Bu misallerinden bir tanesinde şöyle der:
Bir eşek yağmurlu bir günde yürürken, ayağını bastığı yerde çukurlar oluşmaktadır. Yağan yağmur neticesinde atın ayaklarının bastığı yerlerde oluşan çukura yağmur suları birikmektedir. Bir müddet sonra yağmur kesilince eşeğin ayak izleriyle oluşan çukurlardan birinde biriken suya, esen rüzgârdan gelen bir küçücük çöp düşer. Çöp, rüzgârın esintisiyle su birikintisi üzerinde sağa sola dalgalanırken bir sinek gelir ve bu çöpün üzerine konar. Mevlânâ merhum burada sineği konuşturarak sineğin şöyle söylediğini anlatır:
“Çöpün üzerinde bulunduğum bu su, büyük bir umman, bir okyanus… Bu üzerinde durduğum çöp, bu okyanus içerisinde yüzen büyük bir gemi… Ben ise bu büyük geminin kaptanıyım”

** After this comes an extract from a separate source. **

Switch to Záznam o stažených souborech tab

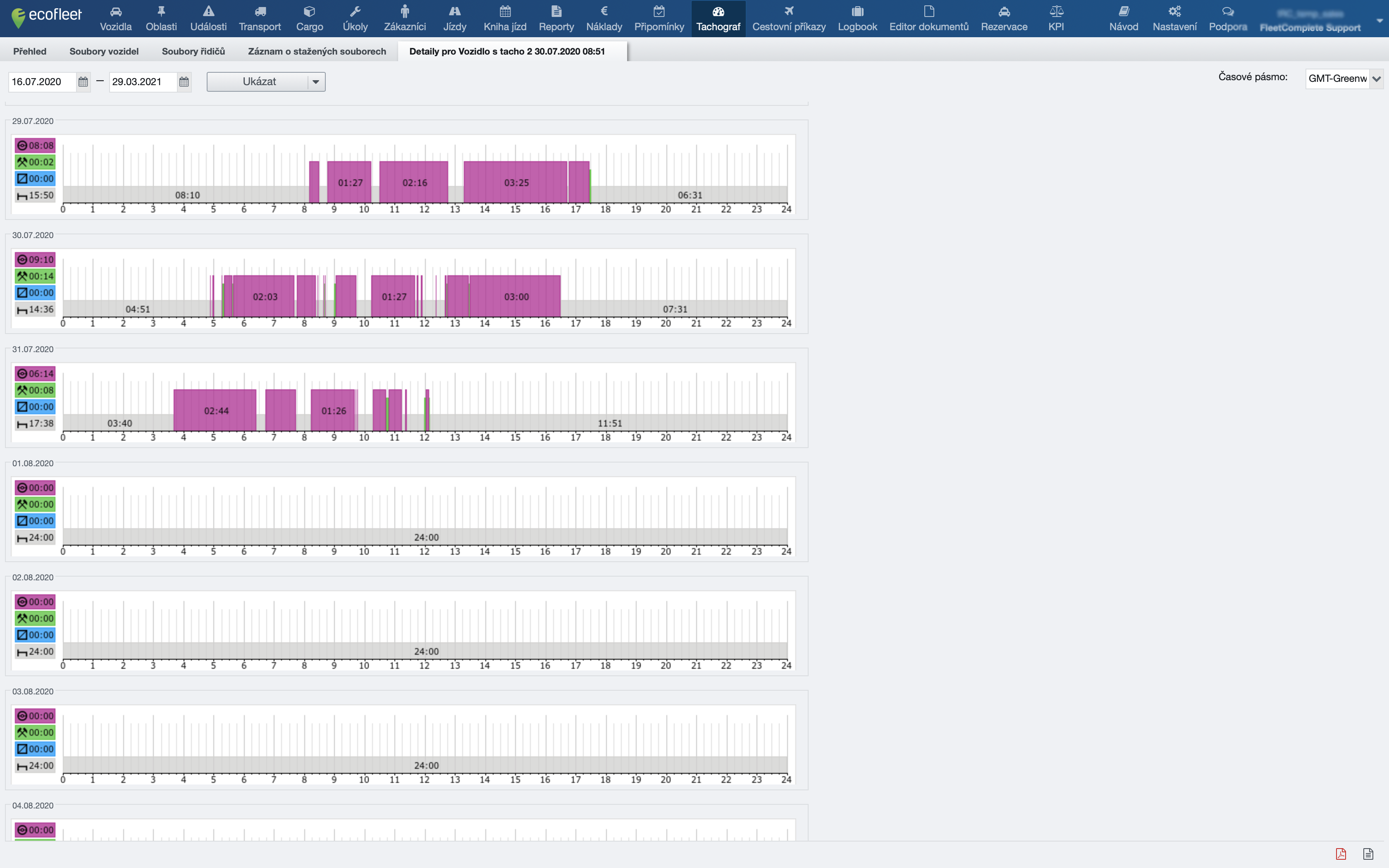(317, 51)
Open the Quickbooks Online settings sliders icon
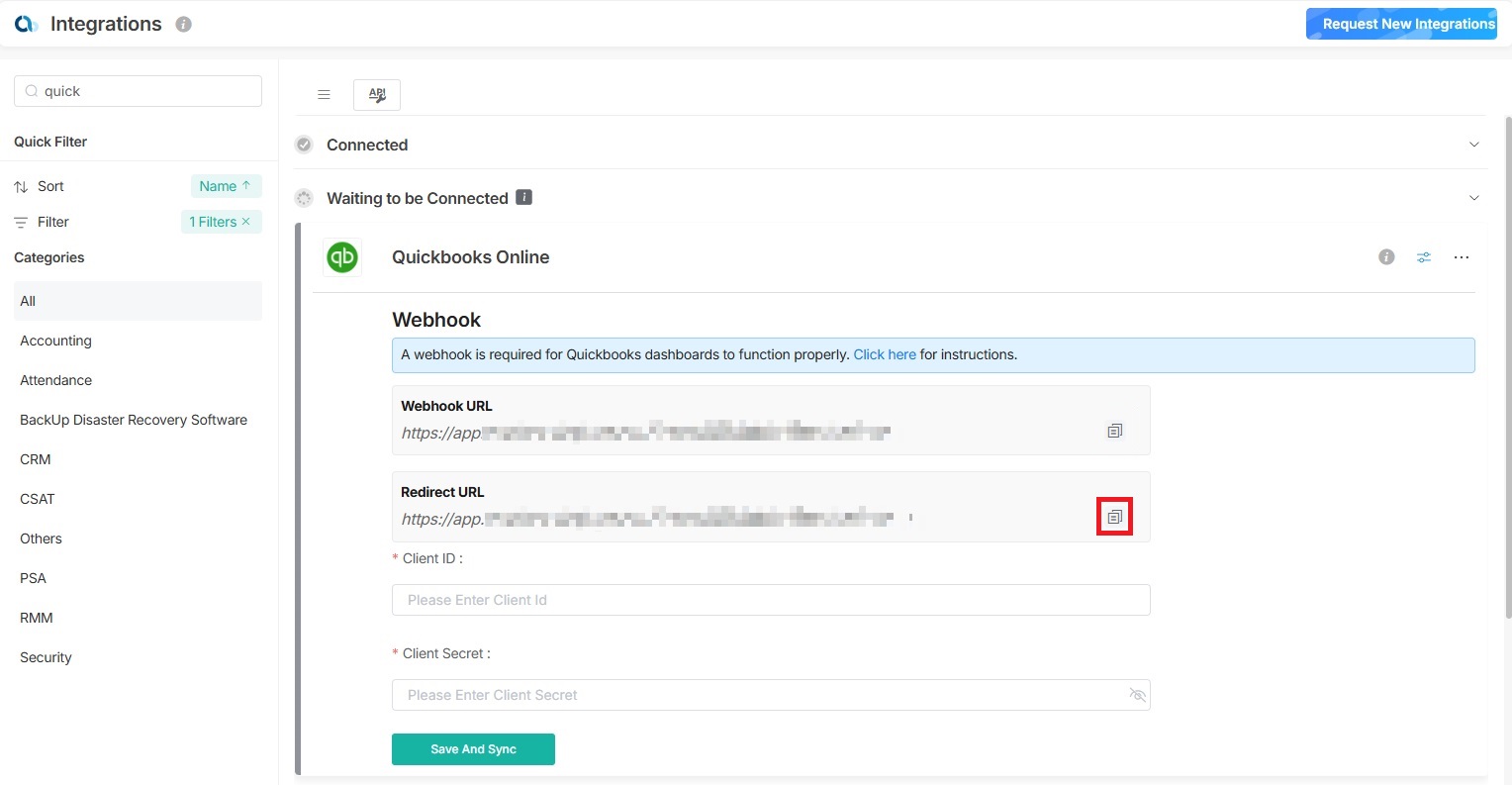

İnsana komik geliyor değil mi? Sineğin, eşeğin ayağının bıraktığı çukurda biriken su içerisinde yüzen çöpün üzerine konup ta “ben kaptanım” diyerek böbürlenip gururlanması ne kadar komikse, insanın, binler, yüzbinler, milyonlar ve milyarlarca yıldızın içerisinde bir fındık tanesi, bir nohut büyüklüğünde yer kaplamayan dünyada bir koltuk sahibi, makam sahibi, güç, servet, ihtişâm sahibi olup ta; “ben; benim; benim varlığım; benim kazancım; benim malım; benim hayatım; benim makâmım; benim koltuğum; siz benim kim olduğumu biliyor musunuz?; Siz kimsiniz ki?; Beni tanımadınız galiba?” gibi kendisini önemseyen, kendisini büyülten, beğenen, yücelten ifadeler kullanması şu sineğin hikâyesindeki durumdan çok daha vahîm ve acınacak bir vaziyettir. İnsanın içerisinde bulunduğu samanyolu galaksisinde yüz milyarları aşkın yıldız var, galaksi var. İnsan bunların arasında ne kadar bir yer işgâl ediyor ki az bir mala, makama, mevkiiye, Kur’ân’ın ifadesiyle; “metâun kalîl = azıcık bir faydalanma” olan dünya ve nimetlerine aldanıp kendisini beğensin?
“Kalbinde hardal danesi kadar kibir bulunduran kimse, cennete giremez!” buyurulur ya hadis-i şerifte…. İnsanın kendini beğenmesi kadar büyük günah olur mu?
Allah kibir, gurur, kendini beğenme, en’aniyet, hased, hırs, böbürlenip büyüklenme gibi hastalıklardan bizleri muhafaza eylesin.